-------- 文檔節選 --------
1936年的北京城,天宇空曠,萬無聲。
而此時的故宮博物院內,卻是一派忙亂景象。琺瑯角端被從文華殿內搬運出來,裹上棉花,再包上紙,扎上繩子,塞進木箱內,和其他一萬余箱文物一同坐上了去金陵的火車。
為躲避戰亂,這批文物兵分三路,向四川遷去。沿途是盜匪、疾病、蛇蟲、山川以及盤旋在天上的日軍轟炸機。在那個兵荒馬亂的年代,文物竟在損壞率幾近于零的情況下,完成了這次特殊的長征。
文物有靈,信然。
當時無人想到的是,在89年后的2025年,文物真的“有靈\"了。故宮博物院宣布出品家庭音樂劇《用端》,以琺瑯角端的活化形象為主角,講述了瑞獸用端同文物家族的成員們圍繞文物保護展開的感人故事,一經播出便廣受好評。
如果說老故宮人拼盡全力的目標是讓文物“活下去”,那么新故宮人所做的就是讓文物“活起來”。
如果說老故宮人想要文物“活下去”需要克服的是戰亂等人為因素,那么新故宮人所面對的就是時代的挑戰。在以短視頻為主導的快節奏生活方式下,傳統的消逝是所有文化工作者不得不面臨的課題,如此浪潮下,文物的傳承無法拘泥于器物本身,而應該迎接新一波重構,讓傳統文化講出青春敘事。
《如果國寶會說話》中有這樣一句臺詞:“雖然世事如蒼狗,生命終凋零,但在無常中去追求永恒與絢爛的生命伸張,卻保存在我們的文化記憶里。”文物活化的浪潮之所以有必然性,就在于它是中國古典美學的當代表達。
文物活化承續了古典美學的傳統,文物身前是各色擬人形象,身后站著的卻是同樣的“中國傳統”內核。例如畫師廉晚燈所創作的琵琶擬人形象,外表的翩翩衣袂詮釋著盛大的唐風。
簡單地回答文物活化的必然性,仍然無法完成文化傳承的目標,若想使文物在當代“活起來”,相比簡單地回顧傳統,更需要大膽突破。
如果你在初夏登上望京樓長城,極目遠眺,京冀風光便可盡收眼底,而幾千年前被秦時明月照耀過的舊時光卻早已遠去。凝望著這片從東北平原到青藏高原之間的無垠土地,長安和汴京已然作古,唯有文物仍在敘述歷史。文物跨過了時間的限制,文物活化則突破了空間的限制。一如浙博的舟形硯滴棉花娃娃,從中可以窺見千年前泛舟的江南少女。
-------- 所附條目 --------
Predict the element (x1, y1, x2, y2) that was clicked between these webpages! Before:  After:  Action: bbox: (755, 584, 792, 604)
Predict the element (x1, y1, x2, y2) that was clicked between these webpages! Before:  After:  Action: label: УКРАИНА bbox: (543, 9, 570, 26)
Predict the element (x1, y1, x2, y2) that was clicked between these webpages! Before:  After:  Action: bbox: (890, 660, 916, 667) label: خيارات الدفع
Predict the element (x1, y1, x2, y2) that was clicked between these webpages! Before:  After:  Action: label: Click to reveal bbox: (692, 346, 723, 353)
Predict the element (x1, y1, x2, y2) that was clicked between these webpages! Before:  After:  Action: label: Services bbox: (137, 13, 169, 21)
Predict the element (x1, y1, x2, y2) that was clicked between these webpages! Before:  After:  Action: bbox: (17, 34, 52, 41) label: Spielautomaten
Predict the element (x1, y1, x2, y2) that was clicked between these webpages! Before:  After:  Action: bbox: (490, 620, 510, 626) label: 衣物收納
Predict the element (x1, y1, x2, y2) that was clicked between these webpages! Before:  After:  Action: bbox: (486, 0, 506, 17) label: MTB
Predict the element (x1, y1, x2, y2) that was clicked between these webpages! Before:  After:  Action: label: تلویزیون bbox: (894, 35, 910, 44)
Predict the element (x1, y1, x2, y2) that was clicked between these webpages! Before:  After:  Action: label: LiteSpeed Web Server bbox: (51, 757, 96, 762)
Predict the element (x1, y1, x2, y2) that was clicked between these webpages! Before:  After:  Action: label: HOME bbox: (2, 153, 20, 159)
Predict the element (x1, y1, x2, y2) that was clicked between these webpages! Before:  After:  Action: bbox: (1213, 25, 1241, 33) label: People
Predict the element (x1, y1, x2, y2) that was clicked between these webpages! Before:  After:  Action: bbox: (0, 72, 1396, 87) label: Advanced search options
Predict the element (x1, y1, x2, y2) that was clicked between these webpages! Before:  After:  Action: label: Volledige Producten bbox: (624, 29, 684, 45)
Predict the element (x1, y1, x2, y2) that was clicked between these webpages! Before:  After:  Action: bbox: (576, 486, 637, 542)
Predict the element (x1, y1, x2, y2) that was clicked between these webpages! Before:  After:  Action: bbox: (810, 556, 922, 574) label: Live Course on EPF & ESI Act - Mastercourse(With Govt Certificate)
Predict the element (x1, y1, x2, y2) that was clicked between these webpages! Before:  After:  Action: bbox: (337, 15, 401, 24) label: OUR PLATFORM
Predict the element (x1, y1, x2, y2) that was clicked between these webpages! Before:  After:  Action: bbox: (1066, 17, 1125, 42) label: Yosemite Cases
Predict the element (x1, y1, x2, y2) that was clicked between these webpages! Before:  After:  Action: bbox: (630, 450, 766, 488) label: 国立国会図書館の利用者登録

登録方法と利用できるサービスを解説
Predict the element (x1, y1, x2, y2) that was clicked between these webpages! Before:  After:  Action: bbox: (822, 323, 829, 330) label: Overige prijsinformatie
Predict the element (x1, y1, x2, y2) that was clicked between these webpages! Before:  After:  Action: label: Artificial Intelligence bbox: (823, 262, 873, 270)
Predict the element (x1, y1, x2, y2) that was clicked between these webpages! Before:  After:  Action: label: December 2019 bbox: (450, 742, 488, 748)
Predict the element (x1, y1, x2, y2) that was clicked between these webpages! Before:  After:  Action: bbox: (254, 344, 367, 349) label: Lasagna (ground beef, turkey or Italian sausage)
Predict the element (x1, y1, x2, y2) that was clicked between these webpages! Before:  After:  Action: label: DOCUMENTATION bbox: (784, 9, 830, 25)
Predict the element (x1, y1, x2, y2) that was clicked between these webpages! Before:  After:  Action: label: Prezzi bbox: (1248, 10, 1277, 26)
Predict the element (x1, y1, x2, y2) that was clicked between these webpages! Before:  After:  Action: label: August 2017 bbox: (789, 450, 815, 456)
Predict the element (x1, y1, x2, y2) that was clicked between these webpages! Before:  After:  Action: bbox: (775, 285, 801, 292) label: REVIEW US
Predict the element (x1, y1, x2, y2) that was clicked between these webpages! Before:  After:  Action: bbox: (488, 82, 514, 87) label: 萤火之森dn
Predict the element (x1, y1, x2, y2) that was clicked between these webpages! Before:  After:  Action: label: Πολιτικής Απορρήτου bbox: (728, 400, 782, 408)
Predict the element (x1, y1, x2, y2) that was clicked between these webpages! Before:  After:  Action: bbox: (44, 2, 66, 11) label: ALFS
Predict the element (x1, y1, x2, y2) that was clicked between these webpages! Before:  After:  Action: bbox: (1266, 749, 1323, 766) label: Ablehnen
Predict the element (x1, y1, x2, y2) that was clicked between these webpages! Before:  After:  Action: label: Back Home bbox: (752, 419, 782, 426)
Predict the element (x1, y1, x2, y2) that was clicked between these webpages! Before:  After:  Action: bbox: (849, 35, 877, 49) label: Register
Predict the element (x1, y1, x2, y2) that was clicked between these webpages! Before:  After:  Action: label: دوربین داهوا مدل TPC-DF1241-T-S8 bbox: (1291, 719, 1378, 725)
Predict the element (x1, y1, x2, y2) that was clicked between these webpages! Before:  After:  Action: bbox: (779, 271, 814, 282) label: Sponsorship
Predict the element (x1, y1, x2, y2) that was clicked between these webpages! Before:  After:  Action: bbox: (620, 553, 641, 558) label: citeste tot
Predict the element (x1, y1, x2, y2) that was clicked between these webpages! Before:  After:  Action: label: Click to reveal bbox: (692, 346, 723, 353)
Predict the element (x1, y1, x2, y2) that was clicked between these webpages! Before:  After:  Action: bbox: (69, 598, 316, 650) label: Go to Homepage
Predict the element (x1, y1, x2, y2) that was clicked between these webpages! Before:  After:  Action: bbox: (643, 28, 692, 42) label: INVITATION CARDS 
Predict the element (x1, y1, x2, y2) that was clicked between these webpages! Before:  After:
--------
» **任務說明**
將文物活化一文中以「為躲避戰亂」開頭的段落改寫為要點列表,保留其主要事實。

» **參考答案**
- 為躲避戰亂,這批文物分三路遷往四川。
- 沿途有盜匪、疾病、蛇蟲、山川,以及盤旋在天上的日軍轟炸機。
- 在兵荒馬亂的年代,文物以幾近于零的損壞率完成了這次特殊的長征。